Gestern Premiere im Schauspiel Stuttgart: Judith, u.a. nach Hebbel und mit Versatzstücken von Antonio Vivaldi. Da ich nicht als Rezensent dort war, sondern privat, sage ich ganz subjektiv: Ich fand es furchtbar. Vielleicht weil ich Schauspiel nicht gewohnt bin? Alles in Einzelteile zu zerhacken und einiges davon dann virtuos zu inszenieren, so dass der Zuschauer überschwemmt wird von rasendem Tempo und grausiger Obszönität, ist das gut? Ich bin ratlos. Was ich allerdings zu beurteilen vermag, ist, wie die Musik von Vivaldi hier eingesetzt wird und unter die Räder gerät. Ein aufgeregt herumrennender Countertenor, ein wichtig mimendes Gesangsquartett und - was gut war - eine Judith-Sängerin von einsamer Größe, Geschrei in diese Musik hinein, Überlagerung aller Spielebenen um den Preis der völligen Unverständlichkeit?
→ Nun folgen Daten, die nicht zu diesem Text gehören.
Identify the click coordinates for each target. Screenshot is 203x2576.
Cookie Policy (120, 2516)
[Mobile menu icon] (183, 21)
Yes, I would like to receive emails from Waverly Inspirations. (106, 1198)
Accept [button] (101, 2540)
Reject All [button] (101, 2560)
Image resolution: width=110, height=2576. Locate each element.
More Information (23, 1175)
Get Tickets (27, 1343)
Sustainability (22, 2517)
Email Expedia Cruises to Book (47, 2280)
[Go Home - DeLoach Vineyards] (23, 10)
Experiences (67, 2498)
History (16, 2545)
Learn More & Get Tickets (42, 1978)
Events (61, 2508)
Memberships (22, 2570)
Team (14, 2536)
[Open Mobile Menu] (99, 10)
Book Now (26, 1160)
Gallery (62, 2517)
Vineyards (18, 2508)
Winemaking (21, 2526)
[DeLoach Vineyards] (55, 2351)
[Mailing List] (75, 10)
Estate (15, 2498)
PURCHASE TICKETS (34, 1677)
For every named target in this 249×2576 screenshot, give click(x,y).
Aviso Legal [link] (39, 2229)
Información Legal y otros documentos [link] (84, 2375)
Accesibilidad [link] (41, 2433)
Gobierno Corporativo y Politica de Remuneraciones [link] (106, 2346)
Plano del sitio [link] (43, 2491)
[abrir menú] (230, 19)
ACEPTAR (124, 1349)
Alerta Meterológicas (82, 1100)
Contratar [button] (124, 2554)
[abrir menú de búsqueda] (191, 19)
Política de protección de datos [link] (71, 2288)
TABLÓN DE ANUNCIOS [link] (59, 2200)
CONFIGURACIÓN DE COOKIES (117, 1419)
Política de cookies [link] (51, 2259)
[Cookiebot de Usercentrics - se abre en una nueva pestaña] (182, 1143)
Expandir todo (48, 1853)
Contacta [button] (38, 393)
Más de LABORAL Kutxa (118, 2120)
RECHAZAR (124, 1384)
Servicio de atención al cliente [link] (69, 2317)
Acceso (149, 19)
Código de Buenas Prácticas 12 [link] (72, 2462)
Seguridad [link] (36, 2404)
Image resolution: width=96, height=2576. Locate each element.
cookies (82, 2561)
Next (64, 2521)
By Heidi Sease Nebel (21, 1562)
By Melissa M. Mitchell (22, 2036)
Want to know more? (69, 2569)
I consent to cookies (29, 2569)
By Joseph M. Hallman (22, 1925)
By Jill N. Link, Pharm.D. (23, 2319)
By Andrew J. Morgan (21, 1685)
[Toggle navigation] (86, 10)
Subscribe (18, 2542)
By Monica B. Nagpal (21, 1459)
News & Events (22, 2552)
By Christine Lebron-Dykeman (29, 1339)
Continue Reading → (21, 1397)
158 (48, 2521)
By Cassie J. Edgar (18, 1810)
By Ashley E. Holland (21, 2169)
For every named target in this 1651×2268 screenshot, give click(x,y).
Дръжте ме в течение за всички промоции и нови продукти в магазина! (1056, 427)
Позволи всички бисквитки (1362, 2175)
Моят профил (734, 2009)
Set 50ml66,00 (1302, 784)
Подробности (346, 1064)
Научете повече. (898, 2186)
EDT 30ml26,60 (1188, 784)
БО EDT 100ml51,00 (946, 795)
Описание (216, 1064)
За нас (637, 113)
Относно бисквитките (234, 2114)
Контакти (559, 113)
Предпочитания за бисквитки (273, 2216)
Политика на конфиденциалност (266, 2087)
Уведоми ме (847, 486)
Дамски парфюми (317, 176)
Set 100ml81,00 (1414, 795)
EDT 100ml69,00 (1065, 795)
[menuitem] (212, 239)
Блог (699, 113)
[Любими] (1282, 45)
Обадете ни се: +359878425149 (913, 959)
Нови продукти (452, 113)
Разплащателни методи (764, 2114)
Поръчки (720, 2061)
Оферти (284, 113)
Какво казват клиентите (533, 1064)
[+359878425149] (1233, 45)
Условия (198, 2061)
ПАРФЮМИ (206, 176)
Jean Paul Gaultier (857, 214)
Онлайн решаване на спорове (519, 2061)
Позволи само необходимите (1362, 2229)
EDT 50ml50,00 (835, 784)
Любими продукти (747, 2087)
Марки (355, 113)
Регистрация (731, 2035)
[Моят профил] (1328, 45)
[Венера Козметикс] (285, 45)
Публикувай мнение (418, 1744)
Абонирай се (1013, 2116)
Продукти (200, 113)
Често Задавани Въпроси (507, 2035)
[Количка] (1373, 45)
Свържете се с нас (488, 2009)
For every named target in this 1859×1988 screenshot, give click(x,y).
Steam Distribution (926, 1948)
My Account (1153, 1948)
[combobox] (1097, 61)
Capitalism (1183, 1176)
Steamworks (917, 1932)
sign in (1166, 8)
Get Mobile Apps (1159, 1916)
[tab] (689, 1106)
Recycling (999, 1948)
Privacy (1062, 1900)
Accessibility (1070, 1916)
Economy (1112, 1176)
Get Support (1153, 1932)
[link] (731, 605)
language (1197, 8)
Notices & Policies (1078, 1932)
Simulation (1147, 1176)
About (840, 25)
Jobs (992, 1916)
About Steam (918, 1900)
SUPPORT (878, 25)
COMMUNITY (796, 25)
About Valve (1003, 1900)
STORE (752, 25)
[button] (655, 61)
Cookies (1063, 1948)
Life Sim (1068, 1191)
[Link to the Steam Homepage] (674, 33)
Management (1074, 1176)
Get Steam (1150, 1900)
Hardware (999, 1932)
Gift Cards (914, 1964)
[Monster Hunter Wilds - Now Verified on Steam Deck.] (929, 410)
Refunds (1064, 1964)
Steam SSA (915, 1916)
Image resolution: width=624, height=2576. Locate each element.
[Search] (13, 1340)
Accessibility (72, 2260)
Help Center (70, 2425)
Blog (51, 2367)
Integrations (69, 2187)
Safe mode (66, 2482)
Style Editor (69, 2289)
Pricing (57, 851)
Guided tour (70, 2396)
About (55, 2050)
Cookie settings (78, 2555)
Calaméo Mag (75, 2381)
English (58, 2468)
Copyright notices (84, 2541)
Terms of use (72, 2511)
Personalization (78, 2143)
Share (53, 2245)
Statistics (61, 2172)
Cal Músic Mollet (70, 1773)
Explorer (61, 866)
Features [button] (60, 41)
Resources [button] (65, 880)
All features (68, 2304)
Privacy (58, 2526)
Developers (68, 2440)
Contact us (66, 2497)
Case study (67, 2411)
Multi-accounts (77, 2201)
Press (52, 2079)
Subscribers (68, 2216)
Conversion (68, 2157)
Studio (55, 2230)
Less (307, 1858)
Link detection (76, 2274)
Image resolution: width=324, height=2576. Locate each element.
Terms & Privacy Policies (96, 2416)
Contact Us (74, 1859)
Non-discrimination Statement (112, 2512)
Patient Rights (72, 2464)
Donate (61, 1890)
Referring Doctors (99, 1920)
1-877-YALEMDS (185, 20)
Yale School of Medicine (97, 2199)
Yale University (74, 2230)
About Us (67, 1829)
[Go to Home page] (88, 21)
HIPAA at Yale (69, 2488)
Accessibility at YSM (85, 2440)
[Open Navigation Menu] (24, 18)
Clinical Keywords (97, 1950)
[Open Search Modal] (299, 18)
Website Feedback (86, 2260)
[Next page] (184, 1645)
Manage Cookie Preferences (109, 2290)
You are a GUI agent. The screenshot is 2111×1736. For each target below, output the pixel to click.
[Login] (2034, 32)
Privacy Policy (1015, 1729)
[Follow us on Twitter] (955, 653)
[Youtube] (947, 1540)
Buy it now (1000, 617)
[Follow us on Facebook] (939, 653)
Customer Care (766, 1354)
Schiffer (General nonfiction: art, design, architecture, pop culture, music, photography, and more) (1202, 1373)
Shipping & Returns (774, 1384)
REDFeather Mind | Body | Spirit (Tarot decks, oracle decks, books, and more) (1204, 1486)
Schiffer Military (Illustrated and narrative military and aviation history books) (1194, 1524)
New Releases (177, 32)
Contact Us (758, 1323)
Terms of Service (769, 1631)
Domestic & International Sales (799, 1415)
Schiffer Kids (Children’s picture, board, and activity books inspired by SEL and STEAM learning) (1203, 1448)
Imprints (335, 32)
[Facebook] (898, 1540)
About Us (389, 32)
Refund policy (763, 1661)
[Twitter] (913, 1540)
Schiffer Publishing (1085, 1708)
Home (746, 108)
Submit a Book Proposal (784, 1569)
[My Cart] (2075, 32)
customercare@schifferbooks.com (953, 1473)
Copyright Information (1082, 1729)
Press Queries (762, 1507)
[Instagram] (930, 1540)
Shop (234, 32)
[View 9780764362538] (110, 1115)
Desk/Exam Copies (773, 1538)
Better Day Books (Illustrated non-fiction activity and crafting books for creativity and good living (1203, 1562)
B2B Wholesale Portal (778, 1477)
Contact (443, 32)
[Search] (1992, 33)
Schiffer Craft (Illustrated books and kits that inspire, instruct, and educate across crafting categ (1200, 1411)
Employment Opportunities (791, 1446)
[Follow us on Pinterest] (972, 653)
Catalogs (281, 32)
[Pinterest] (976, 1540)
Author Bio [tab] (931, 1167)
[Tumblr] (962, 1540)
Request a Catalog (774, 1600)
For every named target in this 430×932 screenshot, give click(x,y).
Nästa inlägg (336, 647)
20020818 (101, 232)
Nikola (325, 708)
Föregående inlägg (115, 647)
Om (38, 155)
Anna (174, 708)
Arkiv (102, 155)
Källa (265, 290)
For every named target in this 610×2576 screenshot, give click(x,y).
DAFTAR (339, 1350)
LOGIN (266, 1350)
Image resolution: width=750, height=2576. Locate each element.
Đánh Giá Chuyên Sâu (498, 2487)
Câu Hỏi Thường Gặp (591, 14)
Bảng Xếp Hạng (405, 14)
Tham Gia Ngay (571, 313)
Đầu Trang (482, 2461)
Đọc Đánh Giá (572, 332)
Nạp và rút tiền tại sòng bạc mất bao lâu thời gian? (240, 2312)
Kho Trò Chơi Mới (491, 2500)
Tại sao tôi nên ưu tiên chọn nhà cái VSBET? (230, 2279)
Vielleicht komme ich deshalb mit anspruchsvollstem Musiktheater zurecht, aber nicht mit dieser Art Schauspiel: Weil ich einer Inszenierung Respekt vor einem Werk abverlange. Hier jedoch scheinen mir diese Proportionen nicht gestimmt und die Produzenten aus vielen Versatzstücken nichts Gültiges geformt zu haben. Eine teils aus der Pressemitteilung gespeiste Rezension gibt es heute schon online im Focus.